CCMH also automates specific data cleaning and processing procedures to support data integrity and enable consistent analytics. Many functions in the CCMHr package serve this purpose. For example, identifying a client's primary therapist is a common problem, where a client may be seen by one or several therapists over the course of treatment. I developed a CCMHr function called identify_primary_therapist that handles this in a single call, with a configurable threshold argument that defines the minimum proportion of sessions required for a therapist to be designated as primary. Automating decisions like this ensures they are applied consistently across the entire dataset rather than handled on a case-by-case basis.
Larger-Than-Memory Data
Working with larger-than-memory datasets is common across many research organizations. At CCMH, we frequently encounter datasets that are too large to load directly into working memory, requiring more efficient approaches to data ingestion and analysis.
One solution has been to adopt Parquet files and read data as Arrow tables using the Arrow package.

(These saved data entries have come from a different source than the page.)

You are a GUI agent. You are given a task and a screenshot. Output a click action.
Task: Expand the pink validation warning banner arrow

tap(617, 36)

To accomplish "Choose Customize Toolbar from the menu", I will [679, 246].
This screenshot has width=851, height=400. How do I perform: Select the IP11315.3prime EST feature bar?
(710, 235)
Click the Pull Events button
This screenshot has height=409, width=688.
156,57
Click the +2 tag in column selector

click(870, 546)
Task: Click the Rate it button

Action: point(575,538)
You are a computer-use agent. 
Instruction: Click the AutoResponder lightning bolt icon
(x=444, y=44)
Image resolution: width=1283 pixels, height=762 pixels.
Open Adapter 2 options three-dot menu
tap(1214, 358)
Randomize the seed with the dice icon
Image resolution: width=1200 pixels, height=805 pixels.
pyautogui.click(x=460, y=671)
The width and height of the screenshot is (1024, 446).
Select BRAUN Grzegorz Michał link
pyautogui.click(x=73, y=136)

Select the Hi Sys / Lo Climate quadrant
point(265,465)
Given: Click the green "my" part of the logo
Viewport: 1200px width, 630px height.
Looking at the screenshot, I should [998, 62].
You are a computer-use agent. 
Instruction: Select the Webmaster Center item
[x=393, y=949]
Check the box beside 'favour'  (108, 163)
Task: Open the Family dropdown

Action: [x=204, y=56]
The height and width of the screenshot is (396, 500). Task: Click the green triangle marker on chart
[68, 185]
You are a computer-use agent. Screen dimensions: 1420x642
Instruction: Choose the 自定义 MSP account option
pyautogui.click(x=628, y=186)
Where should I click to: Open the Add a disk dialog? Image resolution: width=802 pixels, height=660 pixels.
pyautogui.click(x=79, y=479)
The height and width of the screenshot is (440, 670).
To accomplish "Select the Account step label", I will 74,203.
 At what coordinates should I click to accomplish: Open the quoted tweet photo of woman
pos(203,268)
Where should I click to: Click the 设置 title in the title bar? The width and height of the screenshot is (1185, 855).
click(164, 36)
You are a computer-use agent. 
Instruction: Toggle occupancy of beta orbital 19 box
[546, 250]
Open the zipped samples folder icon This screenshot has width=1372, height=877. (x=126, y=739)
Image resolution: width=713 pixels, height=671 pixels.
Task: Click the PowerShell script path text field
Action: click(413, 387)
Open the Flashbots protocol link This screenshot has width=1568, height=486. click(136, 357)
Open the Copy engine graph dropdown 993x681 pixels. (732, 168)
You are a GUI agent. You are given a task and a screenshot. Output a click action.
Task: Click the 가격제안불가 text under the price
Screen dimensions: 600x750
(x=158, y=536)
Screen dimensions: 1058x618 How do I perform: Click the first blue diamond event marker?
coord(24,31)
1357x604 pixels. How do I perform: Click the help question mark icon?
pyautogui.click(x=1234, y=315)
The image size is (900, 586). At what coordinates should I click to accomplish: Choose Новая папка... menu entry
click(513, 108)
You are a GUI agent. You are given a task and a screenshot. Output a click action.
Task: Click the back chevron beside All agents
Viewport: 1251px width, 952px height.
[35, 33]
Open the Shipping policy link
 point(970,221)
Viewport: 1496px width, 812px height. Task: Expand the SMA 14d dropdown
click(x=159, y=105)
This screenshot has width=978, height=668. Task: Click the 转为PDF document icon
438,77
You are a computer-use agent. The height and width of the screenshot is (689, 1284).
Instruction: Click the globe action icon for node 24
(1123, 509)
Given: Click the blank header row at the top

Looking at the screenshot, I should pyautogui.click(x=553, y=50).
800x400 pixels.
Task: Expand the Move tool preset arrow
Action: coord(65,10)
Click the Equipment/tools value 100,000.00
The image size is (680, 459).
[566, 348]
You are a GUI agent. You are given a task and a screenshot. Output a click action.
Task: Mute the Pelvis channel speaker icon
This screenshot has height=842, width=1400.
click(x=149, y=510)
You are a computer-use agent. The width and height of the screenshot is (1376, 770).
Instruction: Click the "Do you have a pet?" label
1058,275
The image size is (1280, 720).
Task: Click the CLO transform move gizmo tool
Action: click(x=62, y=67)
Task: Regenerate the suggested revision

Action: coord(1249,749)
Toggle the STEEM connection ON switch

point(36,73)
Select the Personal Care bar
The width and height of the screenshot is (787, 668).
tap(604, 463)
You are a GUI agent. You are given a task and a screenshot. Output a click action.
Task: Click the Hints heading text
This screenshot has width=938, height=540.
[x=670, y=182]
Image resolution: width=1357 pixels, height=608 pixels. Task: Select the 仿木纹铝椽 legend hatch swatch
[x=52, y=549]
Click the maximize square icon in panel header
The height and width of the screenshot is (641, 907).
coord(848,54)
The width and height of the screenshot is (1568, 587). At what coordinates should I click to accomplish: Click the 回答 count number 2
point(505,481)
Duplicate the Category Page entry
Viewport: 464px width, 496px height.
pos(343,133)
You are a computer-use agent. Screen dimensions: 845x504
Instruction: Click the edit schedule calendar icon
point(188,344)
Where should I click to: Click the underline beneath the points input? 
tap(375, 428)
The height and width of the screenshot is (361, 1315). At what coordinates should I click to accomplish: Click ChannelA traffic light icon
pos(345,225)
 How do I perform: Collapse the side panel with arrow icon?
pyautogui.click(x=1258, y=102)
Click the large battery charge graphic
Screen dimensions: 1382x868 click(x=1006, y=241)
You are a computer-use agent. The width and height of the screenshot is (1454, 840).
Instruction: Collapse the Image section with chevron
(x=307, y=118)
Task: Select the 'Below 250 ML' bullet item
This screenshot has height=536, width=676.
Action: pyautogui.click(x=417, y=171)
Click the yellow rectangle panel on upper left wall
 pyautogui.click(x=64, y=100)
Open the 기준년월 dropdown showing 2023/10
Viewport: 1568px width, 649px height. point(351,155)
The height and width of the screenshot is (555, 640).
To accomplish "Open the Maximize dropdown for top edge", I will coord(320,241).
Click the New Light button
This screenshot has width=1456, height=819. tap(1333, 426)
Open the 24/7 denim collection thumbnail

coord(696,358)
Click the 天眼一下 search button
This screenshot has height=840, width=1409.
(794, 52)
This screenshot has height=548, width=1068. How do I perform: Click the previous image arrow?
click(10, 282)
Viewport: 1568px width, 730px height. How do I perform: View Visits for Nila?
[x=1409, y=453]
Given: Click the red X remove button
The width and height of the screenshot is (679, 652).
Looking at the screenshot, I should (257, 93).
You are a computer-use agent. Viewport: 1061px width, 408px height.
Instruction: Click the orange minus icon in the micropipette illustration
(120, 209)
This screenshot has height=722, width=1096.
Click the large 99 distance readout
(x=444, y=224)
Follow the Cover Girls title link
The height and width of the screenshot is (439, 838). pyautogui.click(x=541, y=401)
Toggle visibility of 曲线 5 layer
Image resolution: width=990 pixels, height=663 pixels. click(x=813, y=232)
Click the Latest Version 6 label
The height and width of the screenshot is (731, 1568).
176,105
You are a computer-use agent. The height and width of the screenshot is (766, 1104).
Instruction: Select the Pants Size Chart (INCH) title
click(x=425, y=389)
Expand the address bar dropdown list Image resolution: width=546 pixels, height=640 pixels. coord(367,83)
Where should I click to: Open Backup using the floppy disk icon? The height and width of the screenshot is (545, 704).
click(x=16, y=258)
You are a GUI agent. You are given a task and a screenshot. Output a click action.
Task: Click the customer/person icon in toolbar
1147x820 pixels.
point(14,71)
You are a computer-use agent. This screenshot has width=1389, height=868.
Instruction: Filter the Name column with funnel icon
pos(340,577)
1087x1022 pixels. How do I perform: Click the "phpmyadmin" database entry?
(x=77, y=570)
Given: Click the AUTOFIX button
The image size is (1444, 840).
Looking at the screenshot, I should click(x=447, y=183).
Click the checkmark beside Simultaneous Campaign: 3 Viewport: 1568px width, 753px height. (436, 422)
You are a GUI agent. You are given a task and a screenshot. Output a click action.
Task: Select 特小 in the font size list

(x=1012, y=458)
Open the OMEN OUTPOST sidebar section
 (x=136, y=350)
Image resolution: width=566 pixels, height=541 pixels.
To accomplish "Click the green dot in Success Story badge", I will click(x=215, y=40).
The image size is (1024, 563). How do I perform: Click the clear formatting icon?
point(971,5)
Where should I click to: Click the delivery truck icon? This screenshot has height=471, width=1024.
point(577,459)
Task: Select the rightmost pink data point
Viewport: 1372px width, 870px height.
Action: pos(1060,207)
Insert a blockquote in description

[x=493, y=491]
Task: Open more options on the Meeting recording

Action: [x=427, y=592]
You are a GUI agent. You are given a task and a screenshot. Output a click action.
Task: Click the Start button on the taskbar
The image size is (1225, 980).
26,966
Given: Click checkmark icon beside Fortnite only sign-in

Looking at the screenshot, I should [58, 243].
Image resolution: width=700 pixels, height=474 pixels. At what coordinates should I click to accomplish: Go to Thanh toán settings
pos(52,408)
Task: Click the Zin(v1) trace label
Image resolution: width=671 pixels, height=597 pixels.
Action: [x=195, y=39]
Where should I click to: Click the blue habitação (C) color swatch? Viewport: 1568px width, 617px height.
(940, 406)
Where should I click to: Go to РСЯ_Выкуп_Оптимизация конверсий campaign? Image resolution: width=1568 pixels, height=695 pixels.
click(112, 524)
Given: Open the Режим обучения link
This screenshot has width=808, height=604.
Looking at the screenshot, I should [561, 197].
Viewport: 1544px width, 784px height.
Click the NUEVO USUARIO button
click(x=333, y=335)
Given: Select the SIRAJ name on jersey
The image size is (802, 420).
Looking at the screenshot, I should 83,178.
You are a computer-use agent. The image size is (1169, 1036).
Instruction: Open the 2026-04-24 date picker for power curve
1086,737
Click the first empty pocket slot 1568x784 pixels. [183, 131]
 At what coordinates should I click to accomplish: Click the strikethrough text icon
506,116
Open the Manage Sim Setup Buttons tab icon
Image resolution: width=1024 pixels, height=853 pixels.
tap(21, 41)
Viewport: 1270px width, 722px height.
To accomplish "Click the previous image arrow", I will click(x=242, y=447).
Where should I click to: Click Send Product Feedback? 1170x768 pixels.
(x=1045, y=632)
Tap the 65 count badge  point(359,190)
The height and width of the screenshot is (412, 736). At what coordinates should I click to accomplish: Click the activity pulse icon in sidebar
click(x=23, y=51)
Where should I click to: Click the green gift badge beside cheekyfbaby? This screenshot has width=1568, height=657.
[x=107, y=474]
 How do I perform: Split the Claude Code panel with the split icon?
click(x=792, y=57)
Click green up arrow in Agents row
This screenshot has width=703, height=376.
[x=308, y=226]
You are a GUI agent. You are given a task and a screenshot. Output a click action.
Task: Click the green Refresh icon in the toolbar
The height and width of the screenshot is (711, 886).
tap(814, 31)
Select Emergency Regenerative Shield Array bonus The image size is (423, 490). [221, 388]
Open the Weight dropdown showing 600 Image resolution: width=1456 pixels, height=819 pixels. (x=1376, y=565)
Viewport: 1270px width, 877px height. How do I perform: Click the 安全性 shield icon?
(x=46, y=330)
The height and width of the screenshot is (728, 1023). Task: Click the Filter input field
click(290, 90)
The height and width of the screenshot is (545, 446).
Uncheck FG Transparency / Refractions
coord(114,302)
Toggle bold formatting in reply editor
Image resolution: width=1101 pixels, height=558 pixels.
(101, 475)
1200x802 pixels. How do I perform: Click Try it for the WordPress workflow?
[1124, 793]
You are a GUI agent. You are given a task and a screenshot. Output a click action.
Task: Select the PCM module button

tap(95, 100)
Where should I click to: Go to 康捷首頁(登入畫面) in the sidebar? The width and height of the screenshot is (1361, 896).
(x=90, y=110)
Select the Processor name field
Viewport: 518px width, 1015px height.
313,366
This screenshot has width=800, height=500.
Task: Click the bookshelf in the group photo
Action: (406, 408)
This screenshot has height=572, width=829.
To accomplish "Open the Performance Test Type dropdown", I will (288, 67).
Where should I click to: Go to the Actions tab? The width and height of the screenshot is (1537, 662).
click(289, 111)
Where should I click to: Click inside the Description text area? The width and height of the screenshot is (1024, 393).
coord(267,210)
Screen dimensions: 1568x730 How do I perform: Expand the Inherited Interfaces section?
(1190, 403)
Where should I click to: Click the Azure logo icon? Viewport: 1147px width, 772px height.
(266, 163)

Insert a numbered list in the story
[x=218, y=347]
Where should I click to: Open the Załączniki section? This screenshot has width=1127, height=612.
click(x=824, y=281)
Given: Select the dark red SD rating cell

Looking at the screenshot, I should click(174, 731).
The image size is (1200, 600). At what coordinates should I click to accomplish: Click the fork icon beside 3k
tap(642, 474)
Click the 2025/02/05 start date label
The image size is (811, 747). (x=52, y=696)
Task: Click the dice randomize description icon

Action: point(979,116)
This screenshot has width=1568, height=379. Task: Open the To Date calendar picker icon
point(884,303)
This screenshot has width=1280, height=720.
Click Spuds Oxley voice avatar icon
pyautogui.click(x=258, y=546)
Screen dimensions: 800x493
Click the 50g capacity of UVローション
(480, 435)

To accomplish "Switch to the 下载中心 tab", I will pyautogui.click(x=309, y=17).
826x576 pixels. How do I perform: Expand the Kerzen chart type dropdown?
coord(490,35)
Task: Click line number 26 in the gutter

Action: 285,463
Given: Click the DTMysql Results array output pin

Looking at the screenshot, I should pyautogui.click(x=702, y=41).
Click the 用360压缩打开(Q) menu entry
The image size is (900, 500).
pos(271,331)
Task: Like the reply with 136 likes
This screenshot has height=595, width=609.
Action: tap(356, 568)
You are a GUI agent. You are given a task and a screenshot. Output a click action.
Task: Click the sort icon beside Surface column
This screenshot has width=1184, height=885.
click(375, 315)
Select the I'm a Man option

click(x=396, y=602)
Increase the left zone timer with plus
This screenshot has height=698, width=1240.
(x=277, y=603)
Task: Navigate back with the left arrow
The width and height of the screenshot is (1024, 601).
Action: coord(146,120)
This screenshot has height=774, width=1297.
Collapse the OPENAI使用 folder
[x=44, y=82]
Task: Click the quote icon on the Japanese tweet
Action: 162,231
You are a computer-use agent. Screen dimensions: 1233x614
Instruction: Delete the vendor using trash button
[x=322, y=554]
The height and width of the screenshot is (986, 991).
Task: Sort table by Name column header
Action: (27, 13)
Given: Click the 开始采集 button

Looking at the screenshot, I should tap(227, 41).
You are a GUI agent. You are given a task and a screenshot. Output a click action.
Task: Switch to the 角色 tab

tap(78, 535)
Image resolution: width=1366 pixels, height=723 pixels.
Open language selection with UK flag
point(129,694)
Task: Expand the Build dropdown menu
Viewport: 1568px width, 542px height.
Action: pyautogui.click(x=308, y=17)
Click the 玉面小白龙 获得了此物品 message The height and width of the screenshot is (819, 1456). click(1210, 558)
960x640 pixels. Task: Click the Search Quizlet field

This allows us to select variables and filter rows before loading anything into memory, significantly reducing processing time and the likelihood of crashes.
We have also incorporated functions from the data.table package into CCMHr's data cleaning and processing functions. Compared to tidyverse and base R equivalents, data.table functions have meaningfully improved processing speed and stability, particularly when working with large clinical datasets.
Use of Artificial Intelligence (AI)
AI has become one of the most transformative tools in my data science practice. I use it across a range of tasks such as improving technical documentation, conducting qualitative coding, detecting errors in functions, and generating ideas for data presentation. More importantly, AI has meaningfully expanded my use of programming languages where I have less experience, including Python, HTML, Sass, YAML, and CSS/SCSS, broadening the range of data products I can build.
While AI cannot replace the foundational etiquette and skills developed through my Ph.D. training and early work at CCMH, it has substantially raised the ceiling on what I can produce independently.
Skills and Languages I Want to Learn
I am always looking to expand my skill set. On the analytical side, I am interested in deepening my work with LLM-based qualitative coding, building and deploying machine learning models, and conducting time-series analyses. I am also interested in strengthening my Python and SQL programming skills to broaden the range of tools available to me.